Virginia Satir, a mother of family therapy, had parents standing on chairs, pointing down at their kids, berating them. Virginia made parents feel ridiculous, acting as dictators.

We could go on, and on. Just wanted you to know. TV therapy? Enjoy. But it doesn't compare to the real thing.

therapydoc

Thursday, December 02, 2010

Sexual Harassment and Some Older Guys

My father, a very macho man, but one who considered himself enlightened, still liked the differences between men and women.

Age 89, we're in the car on the way to dialysis, he has difficulty breathing, walking.  Just living, really, is difficult.  Not much daily desire to flirt with anyone.

As a Navy guy he likes nothing better than a good joke, any type of joke, has no idea that the 'blue' jokes can be a form of sexual harassment in the wrong company.  In years past he and his friends swapped these on the Internet, printed them out to read while playing cards. You can't trust your memory at some point.

I tell him a joke about being old and losing your memory.  These, to my dad, are hysterical, even if you're in a ridiculous amount of pain.  Then I share with him about a new business, working with a lawyer and a few other professionals to teach sexual harassment prevention, relationship safety, make the world a safer place, safer for women and men. It's an empathy thing, relationship safety.

He gets it right away that men, too, can be sexually harassed. As a businessman, a guy with his own store, he never liked it when anyone harassed a minority, any kind of minority. People are people. No one gets that better than storekeepers. You meet all kinds of people minding the store.

He's excited about the new venture (not so new), and very curious.

"I used to tell the women how pretty they were-- at work, anywhere-- I complimented women all the time." He stops and takes a breath. "Was that sexual harassment?"

Maybe. Knowing you, Dad, probably. Even if you didn't mean it, if they didn't like it, you might not have been able to tell, so you would continue doing it.

"But it made them feel good! I was just making people feel good! There never was any doubt about me wanting anything other than that. And your mother worked in the store.  I told her she looked good.  I told you that you looked good."

You flirted with other women right in front of her.

"So is that bad? She knew I wasn't doing anything."

Words are everything, poor guy has to hear from his daughter, at his age.  They matter, especially from the boss. If a woman tells you to stop flirting and you don't, then you're harassing her.  You can be breaking the law.  It's harassment before she tells you to stop, but all the more so after she tells you to stop. It's not about you, not about what you think, it's about her, how she takes it, how she feels.
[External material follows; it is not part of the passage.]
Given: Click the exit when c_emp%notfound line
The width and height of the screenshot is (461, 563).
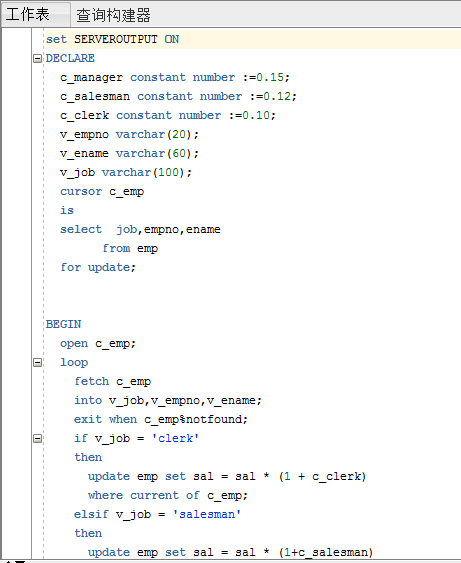Looking at the screenshot, I should [161, 419].
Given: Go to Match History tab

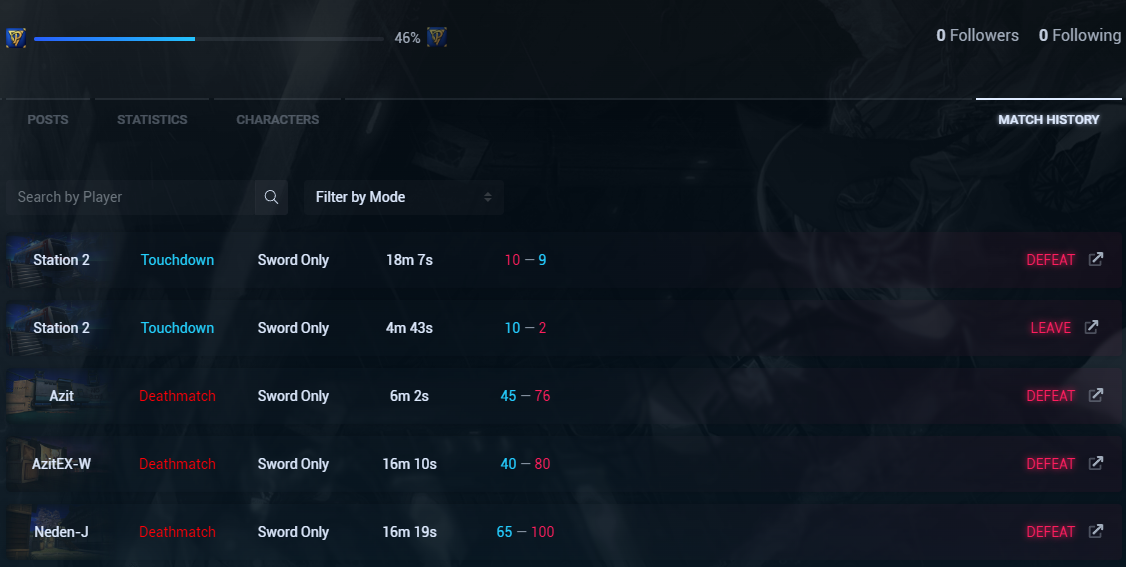Looking at the screenshot, I should pyautogui.click(x=1048, y=120).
"I just thought . . . She smiles.  It's a compliment.  She knows me, there's nothing wrong with that."

We're telling guys, and women, too, I tell him, not to comment on new clothes, not to say anything about how an article of clothing fits someone, or how their make-up looks. Stay away from anything that might make a person think you're coming onto them, or you find them sexy.

"I'm glad I retired in time," he tells me. "I couldn't have changed."

He's on his way to dialysis, and there are women who are going to be prodding and poking, helping him in and out of the chair.   They like my father.  We both know that they've probably heard worse.